* [Try it]
Below are some records; quote exactly the lines from the one that contains "Purchase on account" through the one that contains "Youtube (103, 2214)", inclusive, and no others.

* [Recorded information]
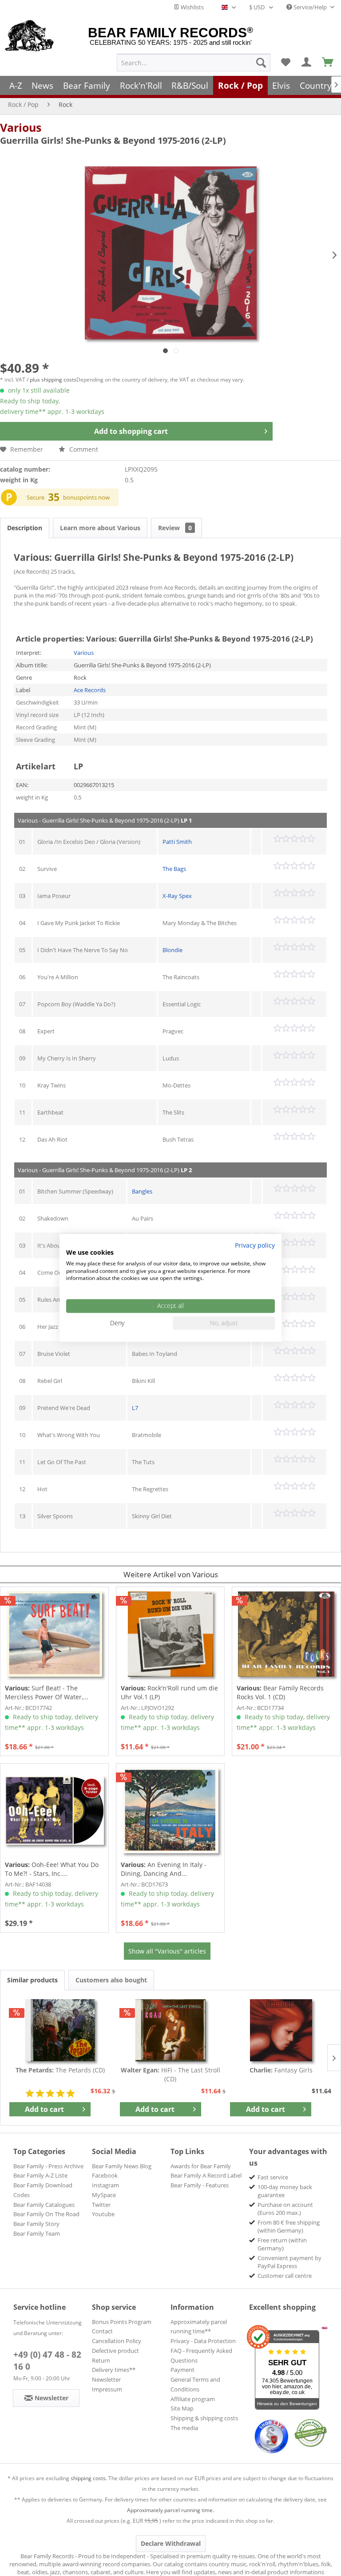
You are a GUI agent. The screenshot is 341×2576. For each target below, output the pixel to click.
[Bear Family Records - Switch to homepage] (29, 36)
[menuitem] (193, 62)
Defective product (115, 2351)
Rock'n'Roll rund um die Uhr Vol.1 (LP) (169, 1692)
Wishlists (191, 7)
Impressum (107, 2389)
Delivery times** (113, 2370)
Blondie (172, 950)
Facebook (105, 2175)
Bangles (142, 1191)
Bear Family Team (36, 2233)
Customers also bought (111, 1980)
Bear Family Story (36, 2224)
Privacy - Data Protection (203, 2341)
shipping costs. (89, 2478)
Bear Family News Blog (121, 2166)
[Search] (261, 62)
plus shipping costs (53, 379)
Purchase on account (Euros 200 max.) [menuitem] (285, 2209)
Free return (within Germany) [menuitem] (282, 2244)
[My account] (307, 62)
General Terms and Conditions (195, 2384)
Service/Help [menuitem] (310, 7)
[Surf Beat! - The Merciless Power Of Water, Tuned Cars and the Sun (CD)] (54, 1634)
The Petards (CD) (60, 2070)
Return (101, 2360)
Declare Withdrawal (171, 2543)
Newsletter (106, 2379)
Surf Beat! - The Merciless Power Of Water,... (46, 1692)
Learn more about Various (100, 528)
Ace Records (90, 690)
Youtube (103, 2214)
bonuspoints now (86, 497)
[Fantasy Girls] (281, 2030)
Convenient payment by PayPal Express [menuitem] (289, 2262)
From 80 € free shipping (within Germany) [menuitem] (289, 2226)
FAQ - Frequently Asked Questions (201, 2355)
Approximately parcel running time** (198, 2327)
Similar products (32, 1980)
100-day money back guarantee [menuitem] (285, 2191)
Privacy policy (255, 1245)
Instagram (105, 2185)
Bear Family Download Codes (42, 2190)
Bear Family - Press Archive (48, 2166)
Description (24, 528)
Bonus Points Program (121, 2322)
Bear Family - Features (199, 2185)
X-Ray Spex (177, 896)
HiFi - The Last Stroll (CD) (170, 2074)
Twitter (101, 2205)
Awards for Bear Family (200, 2166)
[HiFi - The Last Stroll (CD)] (171, 2030)
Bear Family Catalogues (44, 2205)
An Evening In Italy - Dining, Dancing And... (163, 1869)
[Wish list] (285, 62)
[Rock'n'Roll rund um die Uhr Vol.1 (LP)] (170, 1634)
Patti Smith (177, 842)
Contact (102, 2331)
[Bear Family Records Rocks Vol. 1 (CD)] (286, 1634)
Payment (182, 2370)
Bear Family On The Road (46, 2214)
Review (175, 528)
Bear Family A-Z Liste (40, 2175)
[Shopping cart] (328, 62)
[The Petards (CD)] (60, 2030)
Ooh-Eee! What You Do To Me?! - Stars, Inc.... (52, 1869)
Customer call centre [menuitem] (285, 2276)
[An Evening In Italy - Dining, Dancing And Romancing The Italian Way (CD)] (170, 1810)
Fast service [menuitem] (273, 2177)
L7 (135, 1408)
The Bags (174, 869)
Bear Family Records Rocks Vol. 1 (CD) (280, 1692)
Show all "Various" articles (167, 1951)
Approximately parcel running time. (170, 2510)
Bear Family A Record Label (206, 2175)
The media (184, 2428)
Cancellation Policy (116, 2341)
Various (20, 127)
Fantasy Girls (281, 2070)
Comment (82, 449)
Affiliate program (192, 2399)
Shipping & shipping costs (204, 2418)
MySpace (104, 2195)
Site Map (182, 2408)
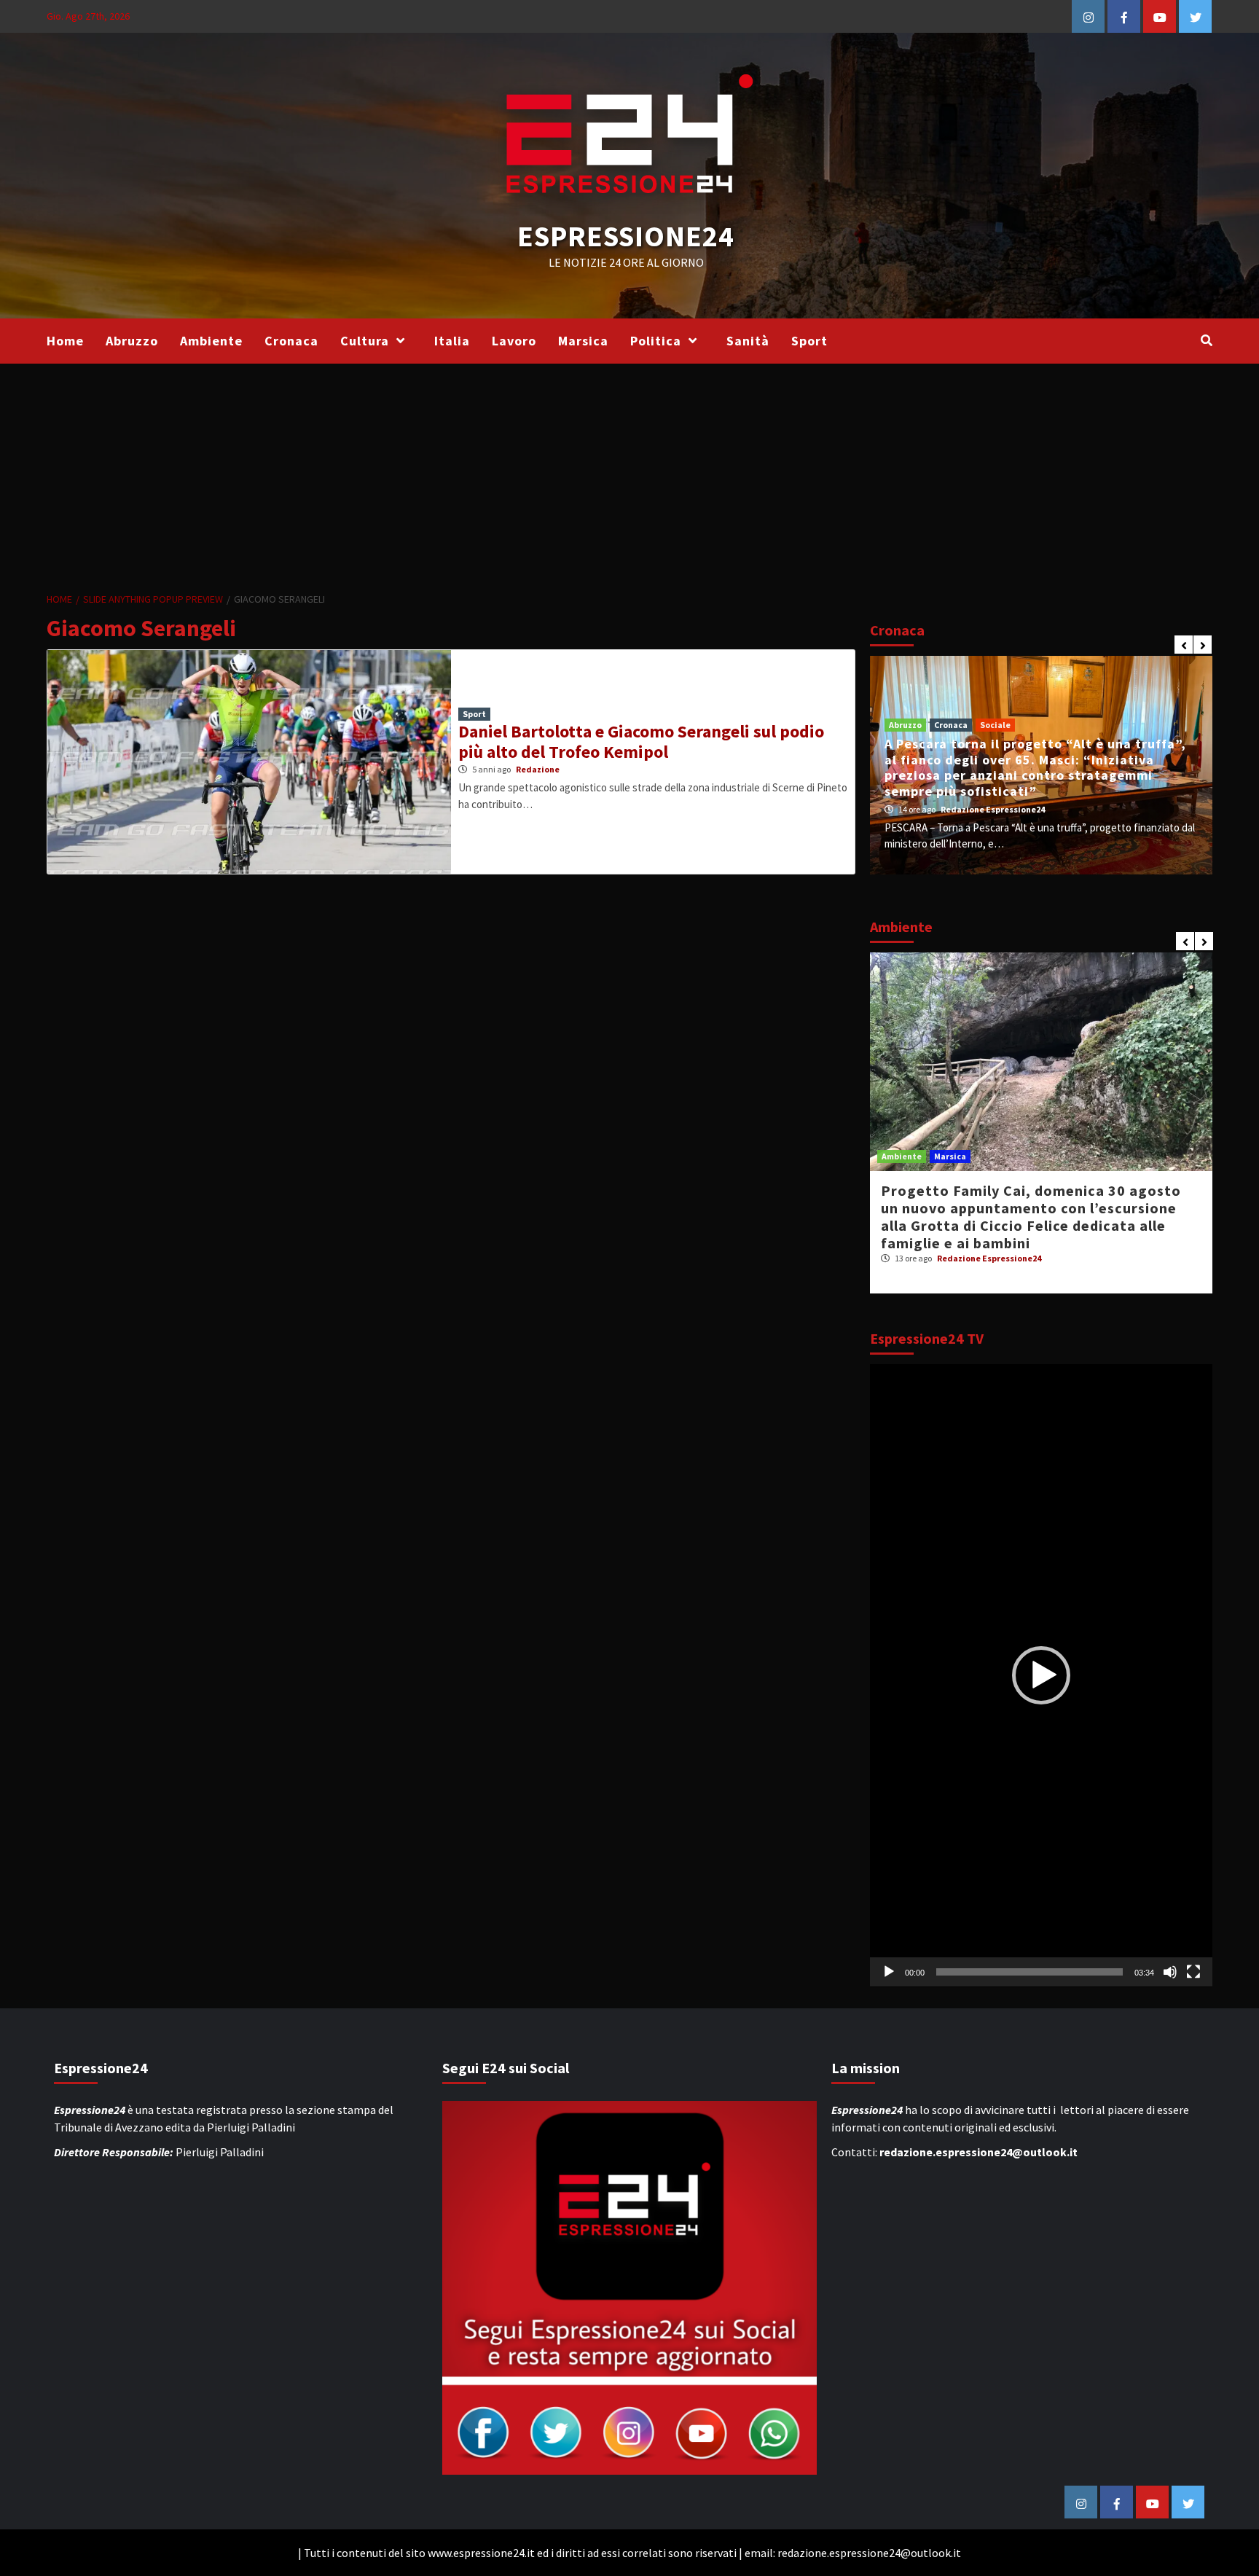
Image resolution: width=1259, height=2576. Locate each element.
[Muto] (1170, 1972)
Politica (655, 340)
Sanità (747, 340)
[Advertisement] (629, 473)
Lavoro (514, 340)
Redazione (538, 769)
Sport (809, 340)
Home (65, 340)
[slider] (1029, 1972)
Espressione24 (625, 236)
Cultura (364, 340)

* [Response]
Purchase on account (Euros 200 max.) [menuitem] (285, 2209)
Free return (within Germany) [menuitem] (282, 2244)
[My account] (307, 62)
General Terms and Conditions (195, 2384)
Service/Help [menuitem] (310, 7)
[Surf Beat! - The Merciless Power Of Water, Tuned Cars and the Sun (CD)] (54, 1634)
The Petards (CD) (60, 2070)
Return (101, 2360)
Declare Withdrawal (171, 2543)
Newsletter (106, 2379)
Surf Beat! - The Merciless Power Of Water,... (46, 1692)
Learn more about Various (100, 528)
Ace Records (90, 690)
Youtube (103, 2214)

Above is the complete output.